Avant d’expliquer ce qu’est un Etat déliquescent, il faut dire que le hirak a amené des solutions au sujet de ces questions précises. Aujourd’hui, nous ne pouvons plus parler d’autoritarisme. Nous avons le droit de parler et cela est un élément important en faveur du hirak qu’il ne faut pas négliger.
Mais la presse reste muselée…
Muselée, peut-être, mais il y a quand même des modes d’expression. Ce n’est plus comme auparavant ou lorsque vous parliez, vous étiez totalement écarté. Aujourd’hui, nous pouvons parler dans certaines conditions et c’est déjà un point acquis. Le deuxième point en faveur du hirak est celui-ci : qui pourrait venir aujourd’hui dire qu’il est le père du peuple ? Personne.
Il faut bien considérer le travail qui est fait en faveur du hirak, aussi bien dans la société que dans le système du pouvoir, mais un travail qu’il faudra capitaliser.

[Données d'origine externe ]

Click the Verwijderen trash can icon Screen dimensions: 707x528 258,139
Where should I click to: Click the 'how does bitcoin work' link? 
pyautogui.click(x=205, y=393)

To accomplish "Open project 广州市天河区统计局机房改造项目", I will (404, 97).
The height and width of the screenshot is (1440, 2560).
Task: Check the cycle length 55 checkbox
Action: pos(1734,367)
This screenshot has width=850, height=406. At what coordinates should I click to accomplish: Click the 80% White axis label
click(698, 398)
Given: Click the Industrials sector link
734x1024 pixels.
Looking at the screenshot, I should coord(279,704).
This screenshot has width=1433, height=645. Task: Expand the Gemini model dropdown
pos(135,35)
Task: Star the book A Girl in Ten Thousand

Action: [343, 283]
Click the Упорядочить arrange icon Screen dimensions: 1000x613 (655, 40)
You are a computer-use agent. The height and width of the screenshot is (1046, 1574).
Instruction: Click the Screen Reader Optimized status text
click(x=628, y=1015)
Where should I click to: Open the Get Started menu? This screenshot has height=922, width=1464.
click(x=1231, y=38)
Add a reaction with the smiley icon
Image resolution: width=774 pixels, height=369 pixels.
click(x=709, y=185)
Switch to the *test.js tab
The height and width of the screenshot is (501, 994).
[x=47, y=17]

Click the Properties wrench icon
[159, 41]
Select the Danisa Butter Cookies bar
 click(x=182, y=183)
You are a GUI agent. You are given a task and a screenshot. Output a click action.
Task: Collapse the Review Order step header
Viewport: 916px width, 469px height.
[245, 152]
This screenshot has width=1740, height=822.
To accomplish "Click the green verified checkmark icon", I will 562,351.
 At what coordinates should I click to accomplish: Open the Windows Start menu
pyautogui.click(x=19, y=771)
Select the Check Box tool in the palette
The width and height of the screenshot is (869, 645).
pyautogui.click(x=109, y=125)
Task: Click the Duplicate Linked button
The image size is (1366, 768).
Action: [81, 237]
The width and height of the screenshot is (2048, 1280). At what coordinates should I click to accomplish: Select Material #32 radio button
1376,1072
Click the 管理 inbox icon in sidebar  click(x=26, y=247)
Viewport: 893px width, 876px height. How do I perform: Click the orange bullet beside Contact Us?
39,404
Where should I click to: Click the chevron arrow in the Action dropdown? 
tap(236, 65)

Je reviens à la situation du pouvoir. L’état de ce dernier fait que nous sommes arrivés à un Etat déliquescent. Les critères scientifiques définissant un Etat déliquescent sont cinq. Le premier est l’institutionnalisation de l’ignorance scientifique et de l’inertie. Moins vous avez de savoir scientifique, moins vous êtes capable d’engagement et plus vous avez de chance de monter dans la hiérarchie de l’Etat. Le deuxième critère d’un Etat déliquescent est le culte de la personnalité. Le troisième est l’institutionnalisation de la corruption. Cette dernière devient une institution et non un comportement. Ce qui fait qu’on ne peut ne pas lutter contre la corruption sans changer les institutions. Le quatrième critère est le nombre restreint d’individus qui prennent des décisions stratégiques au téléphone à la place des institutions habilitées. Le cinquième et dernier critère est l’émiettement des pôles au sommet de la hiérarchie de l’Etat. Ils sont d’accord pour le gâteau mais pas sur son partage. Malheureusement, ces cinq critères sont bien présents. Nous sommes dans un Etat déliquescent par définition scientifique.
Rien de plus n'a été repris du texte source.